ACCIDENTS DU TRAVAIL : QUELLES FORMALITES POUR L’EMPLOYEUR ?

(article paru dans la revue « LA BOULANGERIE FRANCAISE d’AVRIL 2015)

L’employeur confronté à un accident doit réagir vite notamment en déclarant l’accident à la caisse de sécurité sociale, sous un délai de 48 heures.

1. La déclaration d’accident

En cas d’accident du travail, la victime doit informer l’employeur de l’accident dans les 24 heurs.
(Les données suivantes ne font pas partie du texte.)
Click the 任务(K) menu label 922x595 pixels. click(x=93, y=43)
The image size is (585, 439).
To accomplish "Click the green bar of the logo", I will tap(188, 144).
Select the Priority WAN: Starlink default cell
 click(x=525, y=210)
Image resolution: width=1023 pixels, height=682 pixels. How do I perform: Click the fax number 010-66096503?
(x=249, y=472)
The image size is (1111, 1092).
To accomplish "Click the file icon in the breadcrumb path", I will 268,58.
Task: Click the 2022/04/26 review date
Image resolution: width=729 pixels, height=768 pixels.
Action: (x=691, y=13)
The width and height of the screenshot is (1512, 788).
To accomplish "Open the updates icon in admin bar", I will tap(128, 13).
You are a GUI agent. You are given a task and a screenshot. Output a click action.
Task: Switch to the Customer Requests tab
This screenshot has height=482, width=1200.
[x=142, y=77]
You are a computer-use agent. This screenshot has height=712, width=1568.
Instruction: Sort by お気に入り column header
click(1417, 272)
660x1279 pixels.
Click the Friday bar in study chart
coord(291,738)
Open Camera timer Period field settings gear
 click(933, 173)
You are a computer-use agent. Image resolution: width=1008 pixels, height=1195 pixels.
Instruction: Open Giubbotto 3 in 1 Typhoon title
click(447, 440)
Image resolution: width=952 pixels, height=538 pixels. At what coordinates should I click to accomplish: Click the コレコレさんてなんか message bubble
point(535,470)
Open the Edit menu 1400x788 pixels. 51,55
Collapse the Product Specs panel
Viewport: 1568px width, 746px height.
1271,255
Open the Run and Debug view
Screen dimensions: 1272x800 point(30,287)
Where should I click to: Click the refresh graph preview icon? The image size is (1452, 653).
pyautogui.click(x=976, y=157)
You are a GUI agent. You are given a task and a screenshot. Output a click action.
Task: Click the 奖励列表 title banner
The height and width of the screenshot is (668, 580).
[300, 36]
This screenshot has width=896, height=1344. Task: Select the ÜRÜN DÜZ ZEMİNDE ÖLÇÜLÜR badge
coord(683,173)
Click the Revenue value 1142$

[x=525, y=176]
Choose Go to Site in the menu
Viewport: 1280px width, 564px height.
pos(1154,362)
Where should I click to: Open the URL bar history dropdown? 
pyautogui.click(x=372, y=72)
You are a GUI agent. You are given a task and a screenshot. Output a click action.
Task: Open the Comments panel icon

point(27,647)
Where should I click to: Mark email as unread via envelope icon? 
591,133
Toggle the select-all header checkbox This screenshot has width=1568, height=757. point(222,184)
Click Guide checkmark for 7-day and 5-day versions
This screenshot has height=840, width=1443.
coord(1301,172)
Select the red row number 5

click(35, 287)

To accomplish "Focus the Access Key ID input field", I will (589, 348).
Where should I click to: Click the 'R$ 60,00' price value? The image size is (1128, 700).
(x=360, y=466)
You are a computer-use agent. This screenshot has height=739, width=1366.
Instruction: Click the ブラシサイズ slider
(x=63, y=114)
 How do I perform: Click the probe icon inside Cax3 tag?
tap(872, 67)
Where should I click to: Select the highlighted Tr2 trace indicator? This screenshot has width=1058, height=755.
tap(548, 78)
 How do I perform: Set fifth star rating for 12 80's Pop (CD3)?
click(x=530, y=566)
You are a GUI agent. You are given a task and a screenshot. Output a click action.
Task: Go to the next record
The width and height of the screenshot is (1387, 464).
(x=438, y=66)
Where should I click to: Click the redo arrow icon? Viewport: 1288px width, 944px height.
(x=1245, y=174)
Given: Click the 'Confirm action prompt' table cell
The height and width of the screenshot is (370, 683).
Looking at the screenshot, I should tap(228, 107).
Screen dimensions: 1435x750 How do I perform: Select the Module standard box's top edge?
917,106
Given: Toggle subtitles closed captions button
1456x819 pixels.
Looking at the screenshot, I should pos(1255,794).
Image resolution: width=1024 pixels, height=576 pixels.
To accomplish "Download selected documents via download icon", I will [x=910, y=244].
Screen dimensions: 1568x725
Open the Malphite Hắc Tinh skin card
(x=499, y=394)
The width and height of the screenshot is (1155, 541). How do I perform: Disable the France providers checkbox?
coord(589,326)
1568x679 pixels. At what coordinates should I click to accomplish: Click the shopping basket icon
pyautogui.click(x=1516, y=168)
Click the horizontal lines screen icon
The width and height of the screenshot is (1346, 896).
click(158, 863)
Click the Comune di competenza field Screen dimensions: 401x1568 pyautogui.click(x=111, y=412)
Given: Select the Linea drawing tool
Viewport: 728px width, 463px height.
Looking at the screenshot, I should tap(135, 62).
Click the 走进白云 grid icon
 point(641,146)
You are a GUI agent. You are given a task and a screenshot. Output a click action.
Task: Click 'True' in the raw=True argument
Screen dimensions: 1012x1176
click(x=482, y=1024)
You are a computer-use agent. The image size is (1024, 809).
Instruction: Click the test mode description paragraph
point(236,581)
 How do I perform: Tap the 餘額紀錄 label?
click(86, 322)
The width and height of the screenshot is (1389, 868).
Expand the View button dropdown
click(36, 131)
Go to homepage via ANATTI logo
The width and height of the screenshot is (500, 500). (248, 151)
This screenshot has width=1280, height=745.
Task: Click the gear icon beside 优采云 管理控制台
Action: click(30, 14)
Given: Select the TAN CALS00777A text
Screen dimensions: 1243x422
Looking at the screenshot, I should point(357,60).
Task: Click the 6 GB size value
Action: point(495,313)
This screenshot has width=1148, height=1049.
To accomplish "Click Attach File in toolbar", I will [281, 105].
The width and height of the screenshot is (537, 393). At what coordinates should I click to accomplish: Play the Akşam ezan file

Il incombe ensuite à l’employeur de déclarer l’accident à la Caisse Primaire d’Assurance Maladie sous peine de s’exposer à des sanctions.

2. Que doit-on déclarer ?

L’employeur ou l’un de ses préposés doit déclarer tout accident dont il a eu connaissance à la CPAM dont relève la victime.

Cette obligation vise les accidents de trajet comme les accidents du travail proprement dits, y compris ceux qui n’ont pas occasionné un arrêt de travail.

L’employeur n’a pas à tenir compte de la gravité des lésions subies par le salarié et il doit aussi procéder à la déclaration quelles que soient les circonstances de l’accident.

En effet, il ne lui appartient pas d’apprécier le caractère professionnel de l’accident. L’employeur doit donc déclarer l’accident même s’il a des doutes sur son caractère professionnel, quitte à émettre des réserves dans la déclaration.

3. A qui et comment déclarer l’accident ?

La déclaration de l’employeur doit être envoyée à la CPAM du lieu de résidence de la victime.

Elle peut être faite :

– soit par lettre recommandée avec avis de réception, au moyen d’un imprimé type disponible auprès des caisses ou sur internet (www.risques-professionnels.ameli.fr).

Les 3 premiers volets de cet imprimé sont adressés à la CPAM qui en fait parvenir un à l’inspecteur du travail et un à la Carsat, l’employeur conservant le 4°,

– soit par le site www.net-entreprises.fr.

Les employeurs doivent conserver pendant 5 ans une copie des déclarations d’accidents du travail.

4 – Dans quel délai ?

La déclaration d’accident du travail doit être faite dans les 48 heures, non compris les dimanches et jours fériés.

Ce délai de 48 heures part à compter du moment ou l’employeur a connaissance de l’accident.

Le jour de la semaine non-ouvré dans l’entreprise peut être assimilé à un dimanche ou jour férié pour le calcul du délai.

Dans tous les cas, s’il y a contestation, c’est à l’employeur d’apporter la preuve qu’il a fait la déclaration dans le délai prescrit. D’où l’importance de l’envoi de la déclaration par LR + AR.

Si l’employeur conteste avoir eu connaissance de l’accident, il appartient à la caisse d’établir que le salarié a averti de l’accident survenu.

5 – Les documents et informations à joindre à la déclaration.

Avec la déclaration doit être fournie, s’il y a arrêt de travail, une attestation de salaire indiquant la période de travail, le nombre de journées et d’heures auxquelles s’appliquent la ou les payes, le montant et la date de ces payes.

Dans le cas d’une rechute d’accident du travail ou de maladie professionnelle, ce n’est pas à l’employeur, mais à la victime elle-même qu’il incombe d’effectuer la déclaration.